--- start of Input for this task ---

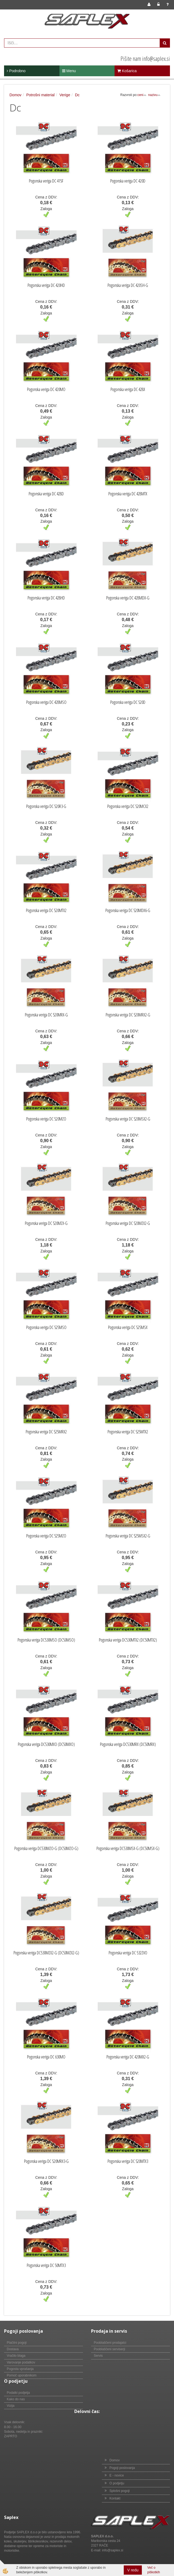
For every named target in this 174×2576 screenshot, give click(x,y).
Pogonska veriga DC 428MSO (46, 702)
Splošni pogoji (119, 2491)
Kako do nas (16, 2399)
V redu (132, 2570)
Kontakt (115, 2498)
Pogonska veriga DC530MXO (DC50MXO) (46, 1744)
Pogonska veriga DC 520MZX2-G (128, 1223)
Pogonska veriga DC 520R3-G (46, 806)
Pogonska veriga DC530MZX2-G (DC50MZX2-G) (46, 1953)
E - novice (116, 2475)
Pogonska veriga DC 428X (128, 389)
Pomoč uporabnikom (21, 2375)
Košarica (126, 71)
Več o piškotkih (153, 2570)
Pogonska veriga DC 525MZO (46, 1536)
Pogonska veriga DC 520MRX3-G (46, 2161)
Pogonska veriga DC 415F (46, 181)
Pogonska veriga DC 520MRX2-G (128, 1015)
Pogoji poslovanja (122, 2468)
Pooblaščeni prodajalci (110, 2343)
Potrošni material (40, 95)
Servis (98, 2356)
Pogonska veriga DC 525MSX (128, 1327)
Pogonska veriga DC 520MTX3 (128, 2161)
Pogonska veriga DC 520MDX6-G (127, 910)
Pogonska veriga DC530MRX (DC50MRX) (128, 1744)
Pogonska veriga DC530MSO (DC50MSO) (46, 1640)
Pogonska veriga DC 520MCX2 (127, 806)
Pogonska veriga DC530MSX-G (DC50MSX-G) (127, 1848)
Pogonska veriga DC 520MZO (46, 1119)
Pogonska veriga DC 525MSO (46, 1327)
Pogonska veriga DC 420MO (46, 389)
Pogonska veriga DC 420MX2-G (127, 2057)
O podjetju (116, 2483)
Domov (15, 95)
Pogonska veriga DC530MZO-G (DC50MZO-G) (46, 1848)
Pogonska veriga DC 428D (46, 494)
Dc (77, 95)
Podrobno (16, 71)
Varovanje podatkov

--- end of Input for this task ---

Set exercise: Please rewrite the records above with every "Pogonska veriga" replaced by "Veriga", keeping everything else unchanged. Leave the pictures out of your answer.

Exercise solution:
For every named target in this 174×2576 screenshot, give click(x,y).
Veriga DC 428MSO (46, 702)
Splošni pogoji (119, 2491)
Kako do nas (16, 2399)
V redu (132, 2570)
Kontakt (115, 2498)
Veriga DC530MXO (DC50MXO) (46, 1744)
Veriga DC 520MZX2-G (128, 1223)
Veriga DC 520R3-G (46, 806)
Veriga DC530MZX2-G (DC50MZX2-G) (46, 1953)
E - novice (116, 2475)
Veriga DC 428X (128, 389)
Pomoč uporabnikom (21, 2375)
Košarica (126, 71)
Več o piškotkih (153, 2570)
Veriga DC 525MZO (46, 1536)
Veriga DC 520MRX3-G (46, 2161)
Veriga DC 415F (46, 181)
Veriga DC 520MRX2-G (128, 1015)
Pogoji poslovanja (122, 2468)
Pooblaščeni prodajalci (110, 2343)
Potrošni material (40, 95)
Servis (98, 2356)
Veriga DC 525MSX (128, 1327)
Veriga DC 520MTX3 (128, 2161)
Veriga DC 520MDX6-G (127, 910)
Veriga DC530MRX (DC50MRX) (128, 1744)
Veriga DC530MSO (DC50MSO) (46, 1640)
Veriga DC 520MCX2 (127, 806)
Veriga DC530MSX-G (DC50MSX-G) (127, 1848)
Veriga DC 520MZO (46, 1119)
Veriga DC 525MSO (46, 1327)
Veriga DC 420MO (46, 389)
Veriga DC 420MX2-G (127, 2057)
O podjetju (116, 2483)
Domov (15, 95)
Veriga DC530MZO-G (DC50MZO-G) (46, 1848)
Veriga DC 428D (46, 494)
Dc (77, 95)
Podrobno (16, 71)
Varovanje podatkov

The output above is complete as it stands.